Há quem fale na possibilidade de existirem 5.000 famílias em situação irregular nos Estados Unidos, número que Suzete Frias acredita ser “excessivo”.
“Estes alarmismos, na minha opinião, poderão estar a centrar uma atenção disruptiva na nossa comunidade, quando deveríamos centrar a atenção pelo lado positivo. Tem sido uma população que tem contribuído em muito para o crescimento da América”, alegou.
Ainda assim, defende que a região se deve preparar para uma eventual deportação, começando por caracterizar essa população.
“O importante era fazer uma caracterização das pessoas que estão indocumentadas e que possam sofrer um processo de deportação. Ver há quantos anos emigraram, as suas áreas profissionais, as competências e aí pensar em incentivos, caso aconteça a deportação”, apontou.
O plano que o executivo açoriano já está a preparar para acolher estes emigrantes não pode ser uma cópia do criado na década de 90, porque as necessidades da população não são as mesmas, alertou.
Neste caso, as principais preocupações serão com a habitação e o emprego, pelo que Suzete Frias defende a criação de incentivos para que os deportados possam criar o seu próprio emprego ou para que as empresas açorianas os possam integrar.
“Muitos deles terão competências em áreas que podem até estar deficitárias na região e até pode ser um ‘input’ positivo para a região essa mão de obra”, salientou.
Os filhos menores, que já tenham nascido nos Estados Unidos, poderão não dominar a língua, mas as escolas açorianas já ensinam português como língua não materna para estrangeiros.
A psicóloga considera que o executivo açoriano e o Governo português devem tentar negociar os critérios de deportação e facilitar a legalização dos emigrantes indocumentados que vivem há mais anos nos EUA.
Devem também tentar garantir que os deportados não perdem direito às suas coisas e, em cooperação com as organizações lusófonas, “alertar e educar os possíveis indocumentados a arranjar um plano B”, que passe, por exemplo, por transferirem dinheiro para Portugal e por nomearem um procurador para tratar dos seus bens.
“O que tem acontecido com as pessoas que são deportadas por crime é que elas perdem completamente os direitos de tudo, inclusivamente de documentos como a carta de condução. Vêm sem nada”, alertou.
Suzete Frias acompanha há vários anos emigrantes açorianos deportados por terem cometido crimes. Os números são hoje mais reduzidos, sobretudo graças a um trabalho exaustivo por parte das organizações lusófonas, mas continuam a ocorrer deportações.
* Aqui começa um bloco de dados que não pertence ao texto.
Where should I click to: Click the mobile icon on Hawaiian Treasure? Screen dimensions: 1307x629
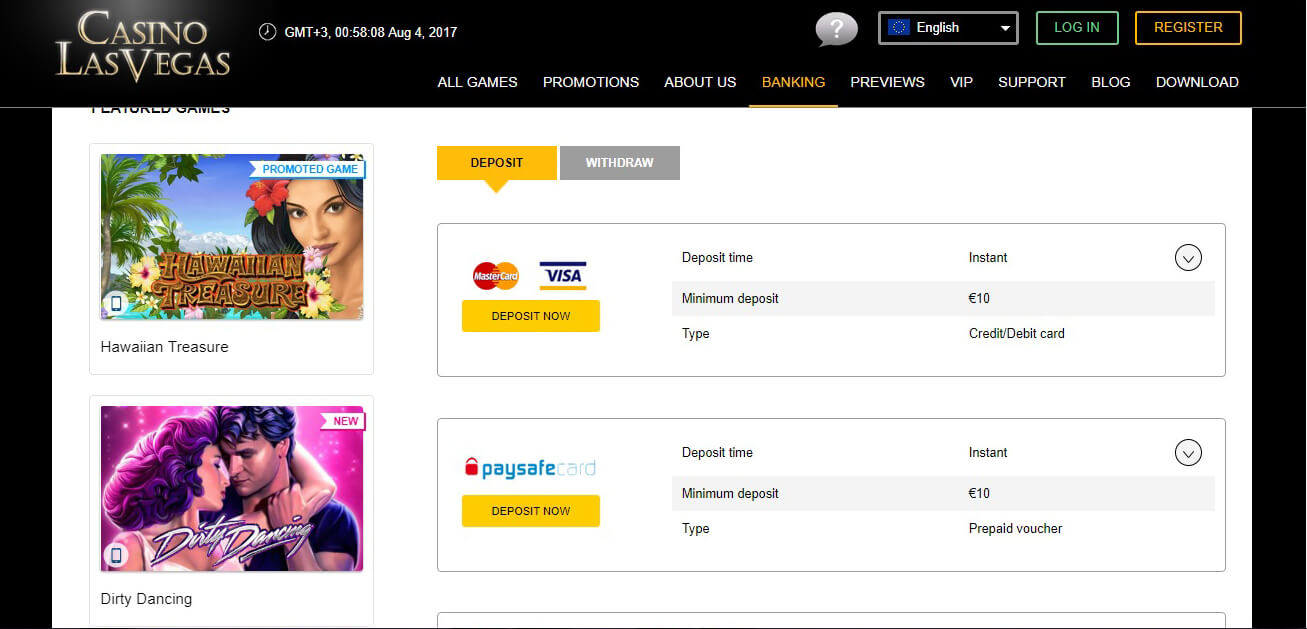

Dos que chegaram na década de 90, “muitos conseguiram integrar-se bem”, outros mantêm-se até hoje em acompanhamento, “porque têm patologias crónicas”.
“A deportação não foi um fator de exclusão. Eles já tinham um fator de exclusão lá, ou por patologia ou até por percursos criminais”, explicou.
Muitos emigraram em crianças e foram inseridos nas escolas sem saber falar inglês. Os pais tinham dois e três trabalhos, por isso cresceram “sem grande monitorização” e acabaram por “criar laços e vinculação a grupos de risco na rua”.
“Temos pessoas que cometerem crimes devido à patologia de adição ou de doença mental. Alguns foram presos por terem na sua posse canábis. Alguns cometerem homicídios ou roubaram, mas o grosso eram pessoas que, devido a patologias, cometeram pequenos delitos”, revelou a psicóloga.